→ **EXCERPT**:
┌──

Le 25/03/2025 à 20:15, Kenny McCormack a écrit :
So I was reading in Wikipedia about the Zeta function, which is defined as:
Z(s) = 1/(1**s) + 1/(2**s) + 1/(3**s) + ...
Both the domain and range are specified as the complex numbers.
And it says that if s is a negative integers (-2, -4, -6, etc), then Z(s)
is zero. But that can't be right. But first, a little manipulation:
Suppose s is -2:
1/(n**s), where s = -2
is:
1/(1/(n**2))
is:
n**2
so, the sum is like:
1+4+9+16+25+...
Which just grows without bounds. And is certainly never zero.
So, is Wikipedia wrong? Or just a typo?
I think it is far beyond the scope of this group, but let's try :
The Riemann zeta function (please, Riemann and not Reimann...) is
defined as the following series for any complex s such that Re(s) > 1:
Z(s) = 1/(1**s) + 1/(2**s) + 1/(3**s) + ..
The condition Re(s)>1 ensures the convergence of the series. Elsewhere,
there is an smooth continuation and thus it can be rewritten in the
whole complex plane as
Z(s) = 2^s \pi^{s-1} \sin(\pi s/2) \Gamma(1-s) Z(1-s)

└──

→ **DATASET ROWS**:

┌──

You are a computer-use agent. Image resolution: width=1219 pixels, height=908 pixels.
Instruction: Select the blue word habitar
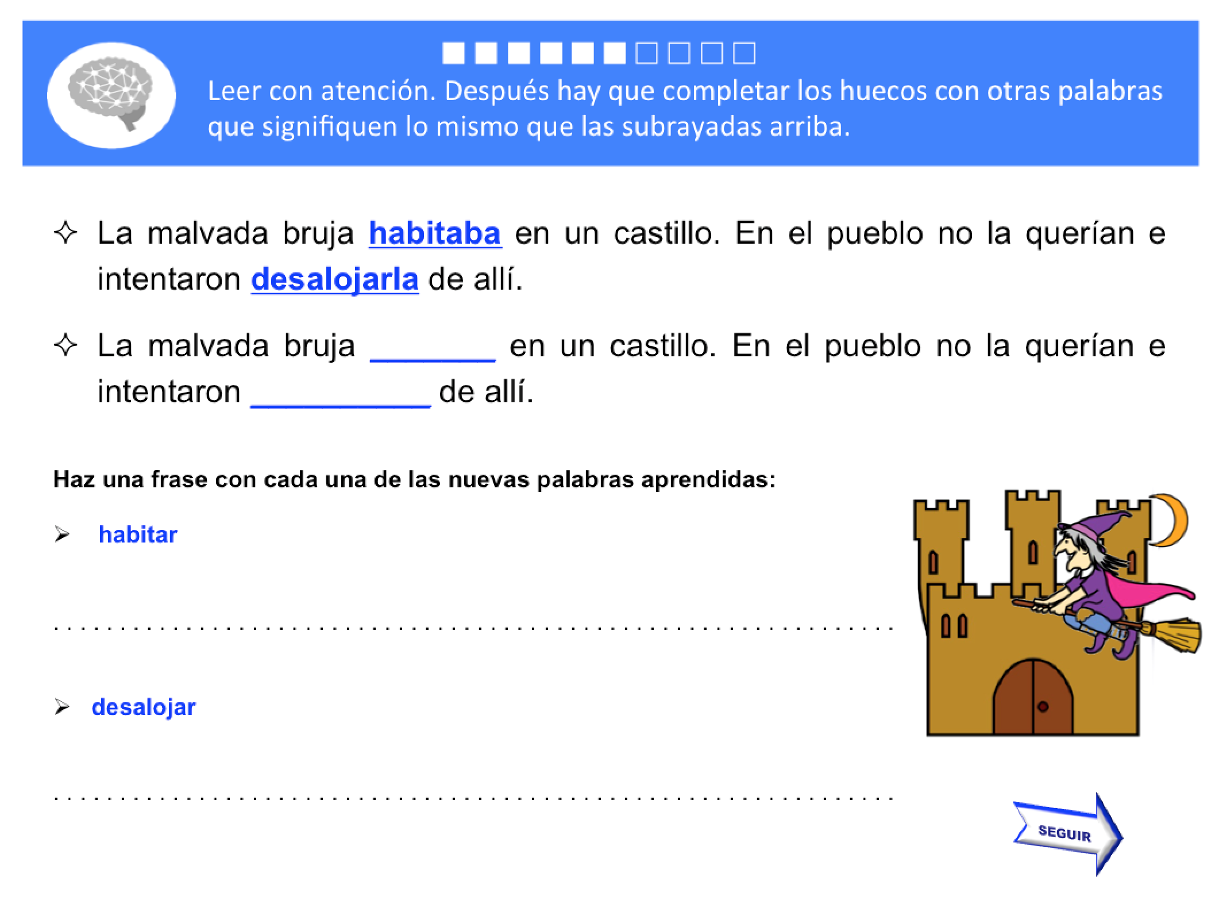138,533
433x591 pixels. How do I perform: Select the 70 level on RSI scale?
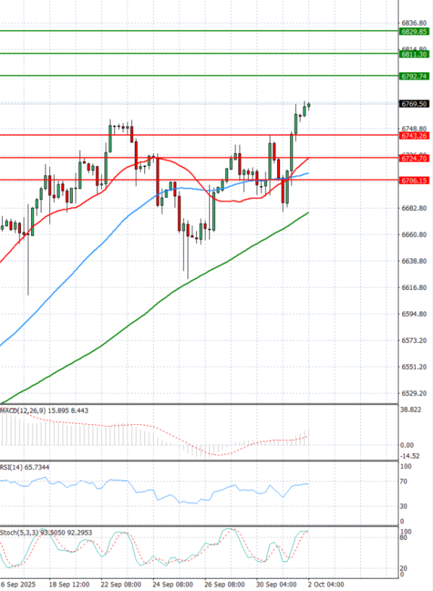tap(403, 481)
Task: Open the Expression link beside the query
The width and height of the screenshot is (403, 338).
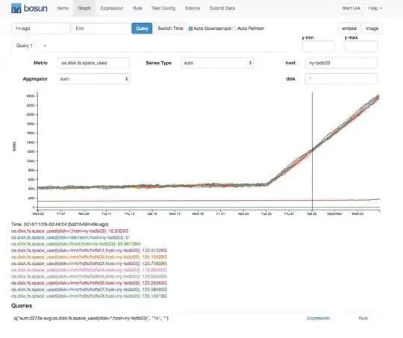Action: [x=318, y=318]
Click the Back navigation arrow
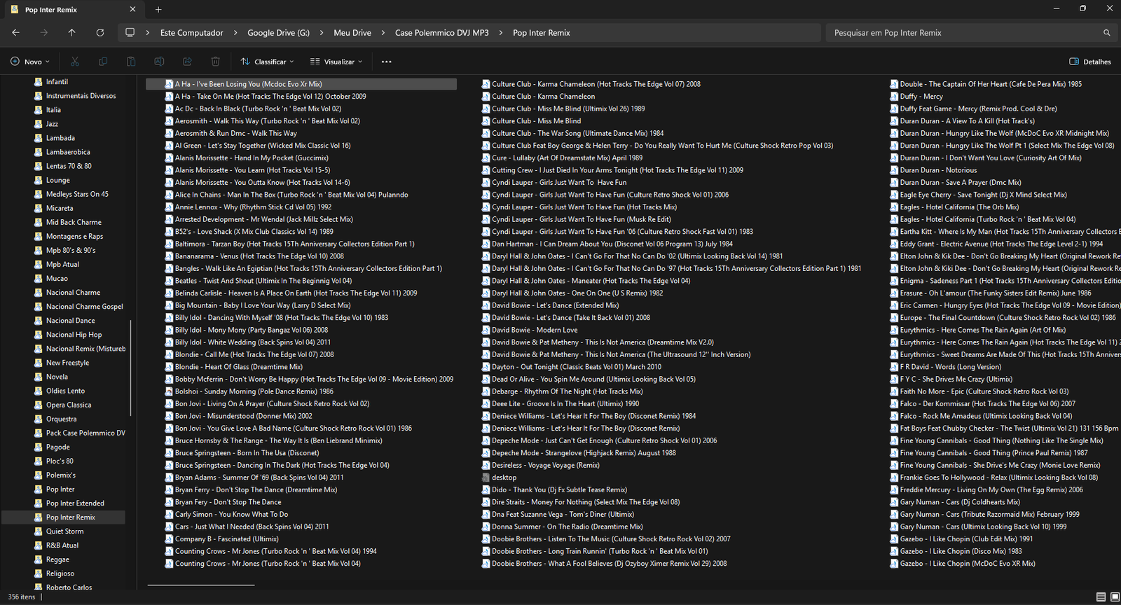The height and width of the screenshot is (605, 1121). click(15, 33)
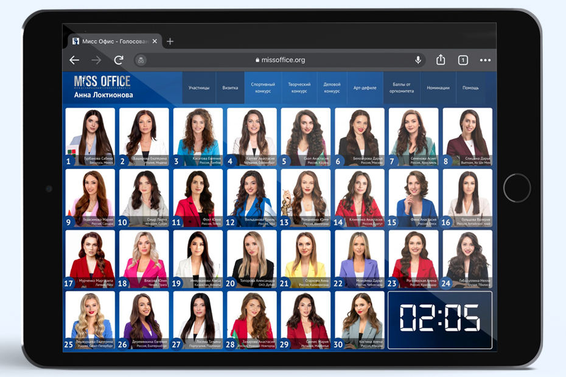Open the tab switcher showing 1 tab
This screenshot has width=566, height=377.
coord(463,60)
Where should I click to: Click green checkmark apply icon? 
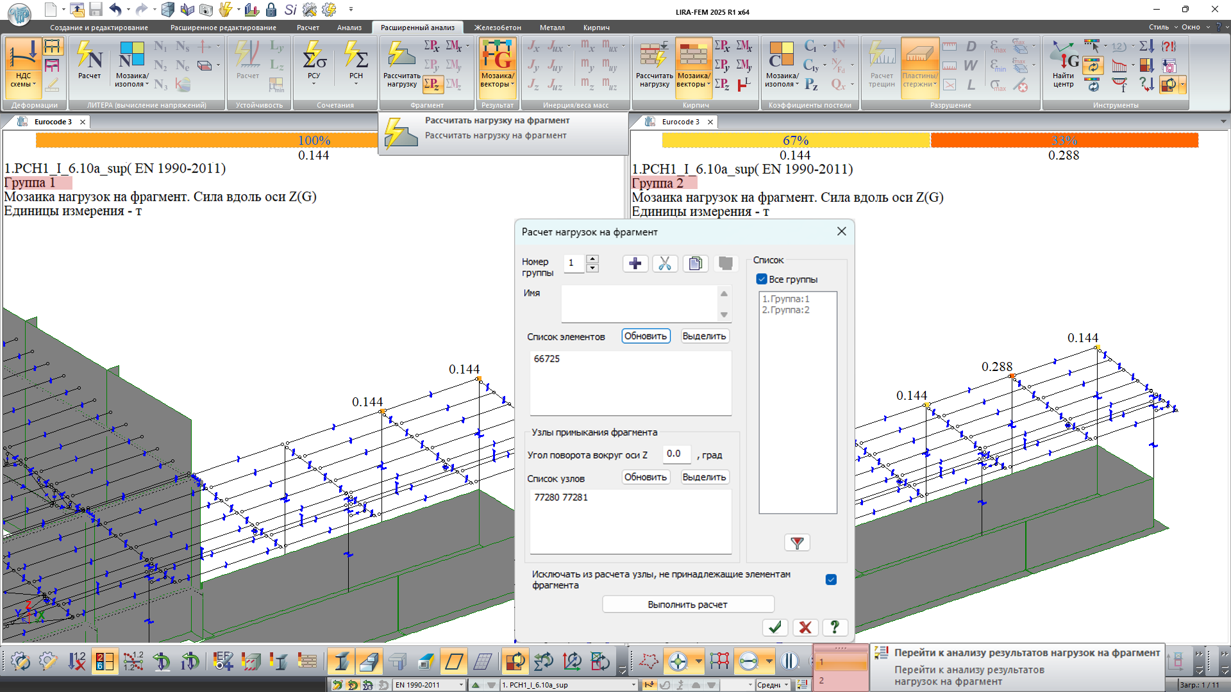coord(775,627)
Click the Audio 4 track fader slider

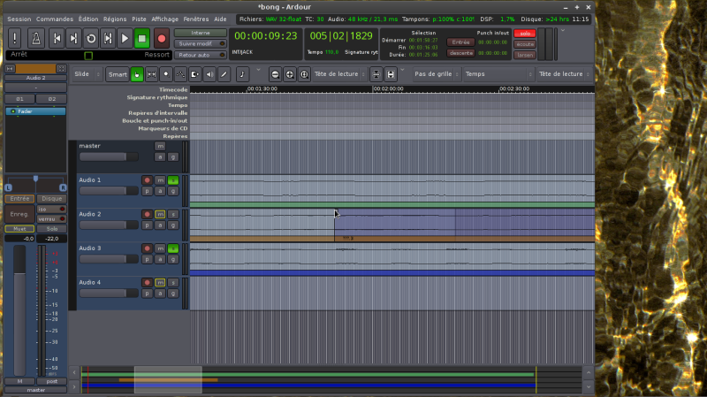(110, 294)
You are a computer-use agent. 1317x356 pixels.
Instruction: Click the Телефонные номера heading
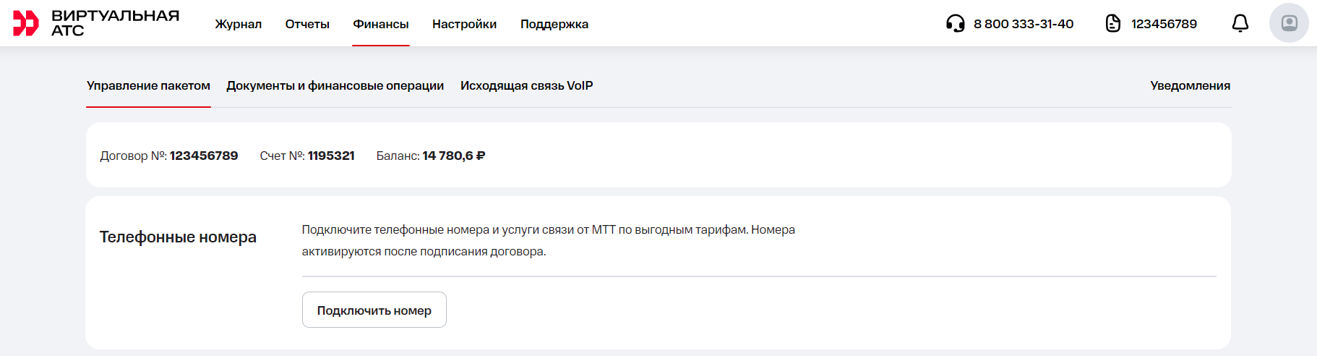pos(178,237)
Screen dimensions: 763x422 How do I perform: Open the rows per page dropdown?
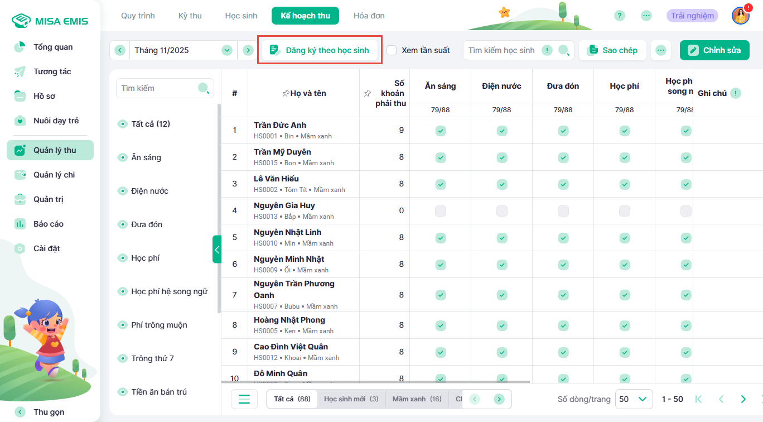[634, 399]
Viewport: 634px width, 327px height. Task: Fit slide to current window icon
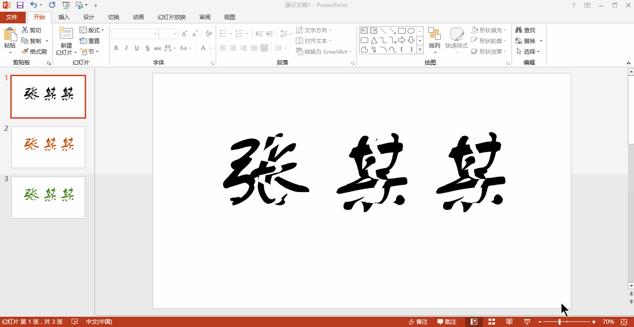pos(623,322)
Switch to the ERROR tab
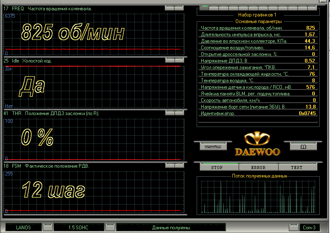Screen dimensions: 330x233 point(258,167)

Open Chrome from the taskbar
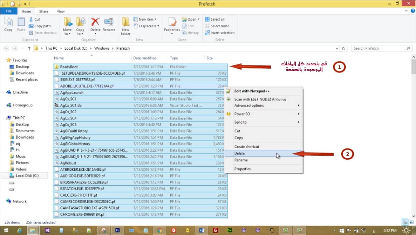coord(159,230)
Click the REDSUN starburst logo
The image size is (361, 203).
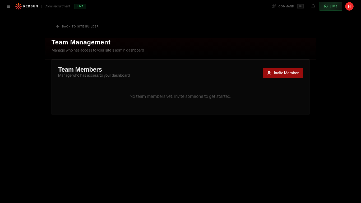tap(18, 6)
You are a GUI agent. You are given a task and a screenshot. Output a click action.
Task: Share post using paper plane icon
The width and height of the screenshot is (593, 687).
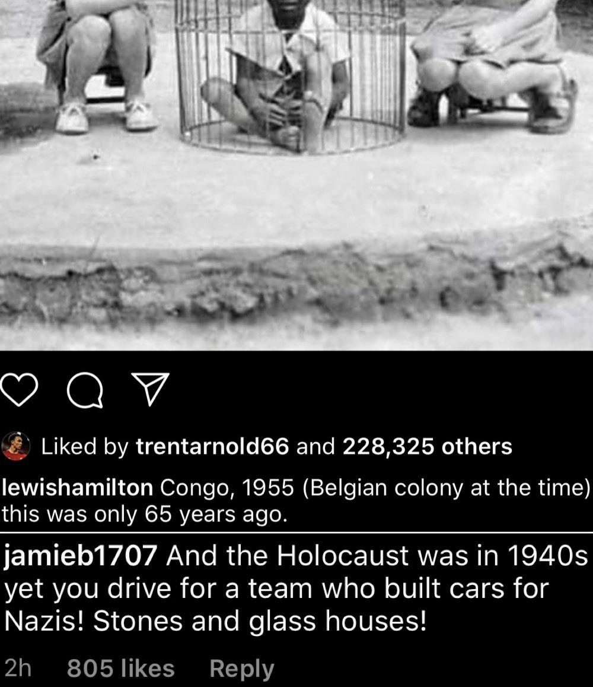click(x=150, y=389)
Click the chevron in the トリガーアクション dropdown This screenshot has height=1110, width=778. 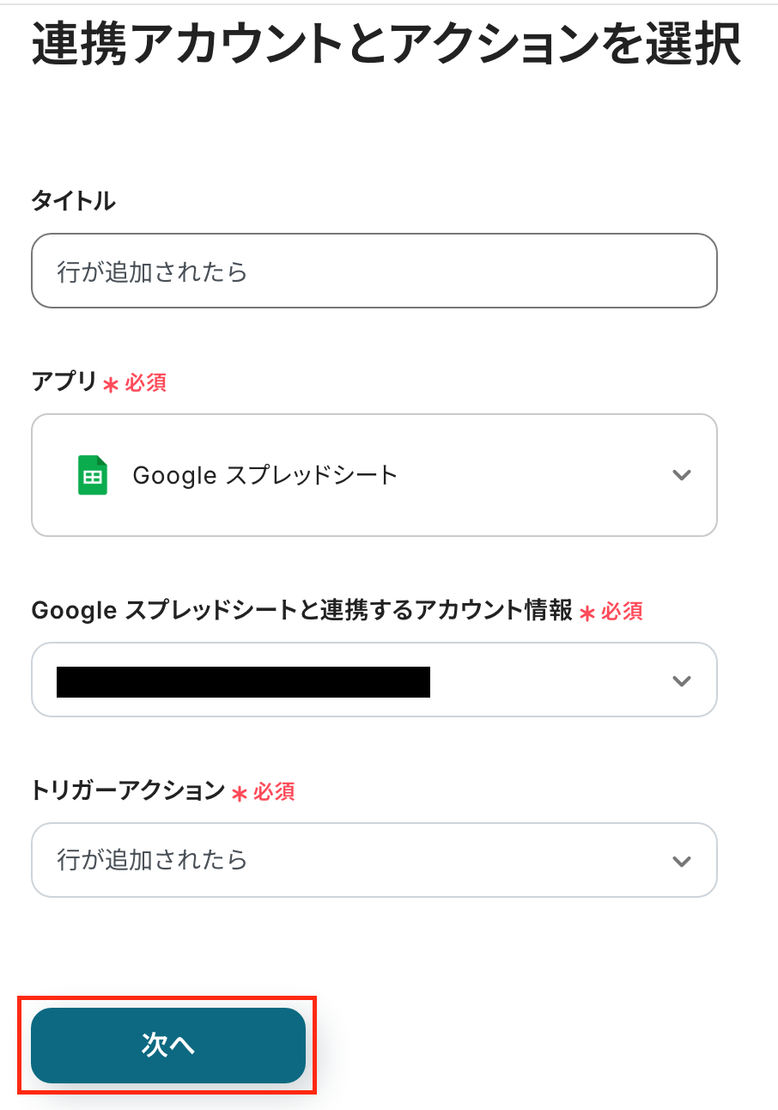pyautogui.click(x=682, y=861)
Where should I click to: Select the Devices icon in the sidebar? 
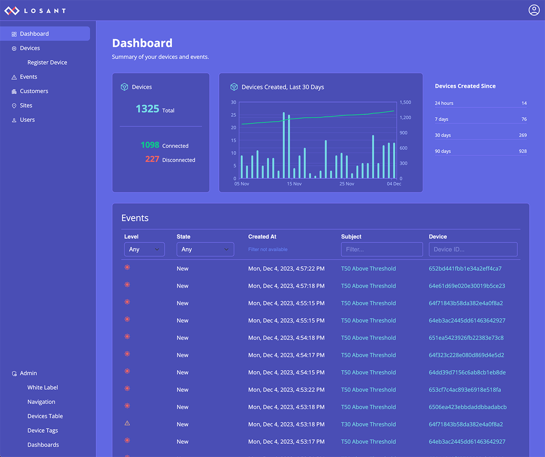point(14,48)
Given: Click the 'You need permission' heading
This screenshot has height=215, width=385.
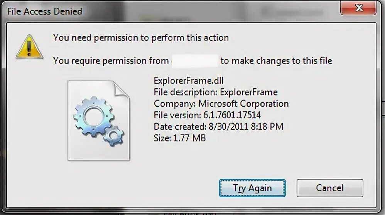Looking at the screenshot, I should [x=141, y=38].
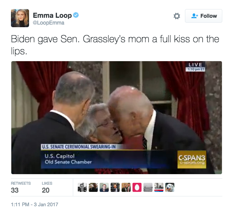Follow Emma Loop
234x210 pixels.
coord(203,16)
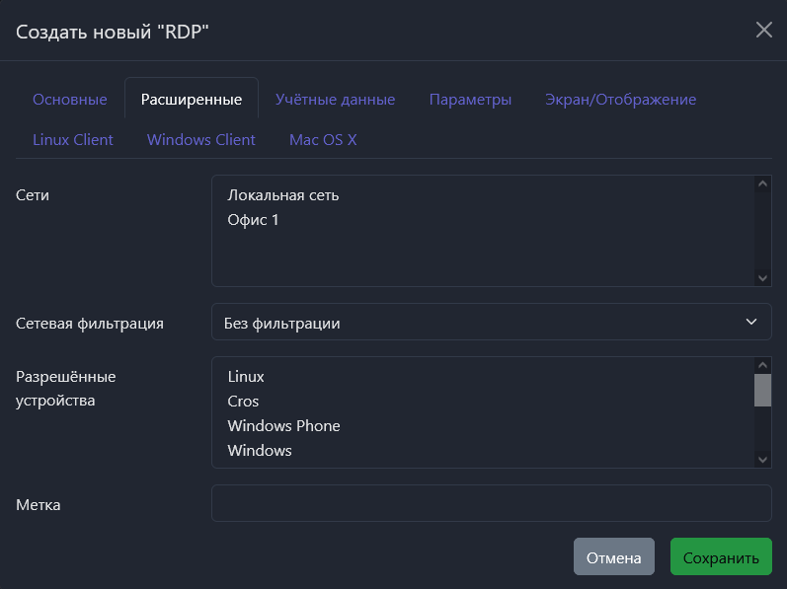This screenshot has height=589, width=787.
Task: Select Linux in allowed devices list
Action: (246, 377)
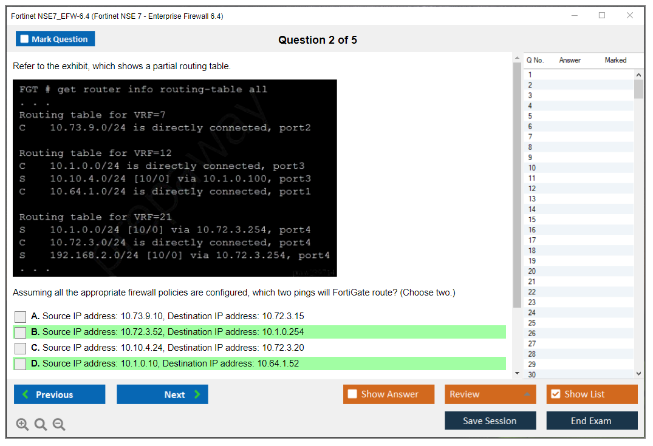Go to the Previous question
The height and width of the screenshot is (446, 653).
60,394
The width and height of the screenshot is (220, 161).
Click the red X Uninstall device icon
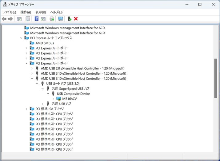76,19
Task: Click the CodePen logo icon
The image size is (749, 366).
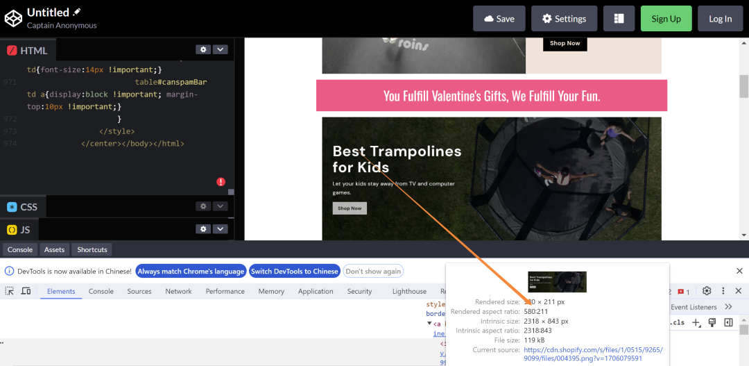Action: [x=12, y=18]
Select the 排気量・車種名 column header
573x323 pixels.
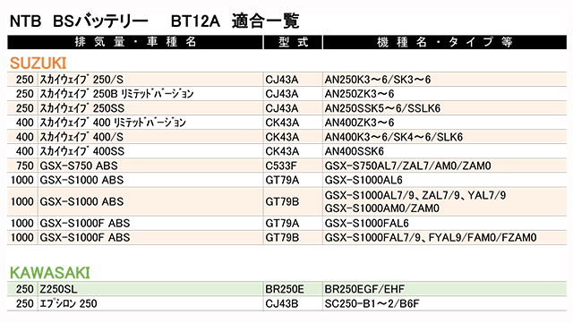point(135,42)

└──

→ **WHAT YOU WILL DO**:
Can you condense the paragraph in the zeta function thread that begins "The Riemann zeta function (please, Riemann and not Reimann...)" into a short list of its main facts?

→ **COMPLETED EXERCISE**:
- The function is named for Riemann, not "Reimann."
- For any complex s with Re(s) > 1, it is defined by the series Z(s) = 1/(1**s) + 1/(2**s) + 1/(3**s) + ...
- The condition Re(s) > 1 ensures the series converges.
- Elsewhere there is a smooth continuation, so the function can be written over the whole complex plane as Z(s) = 2^s \pi^{s-1} \sin(\pi s/2) \Gamma(1-s) Z(1-s).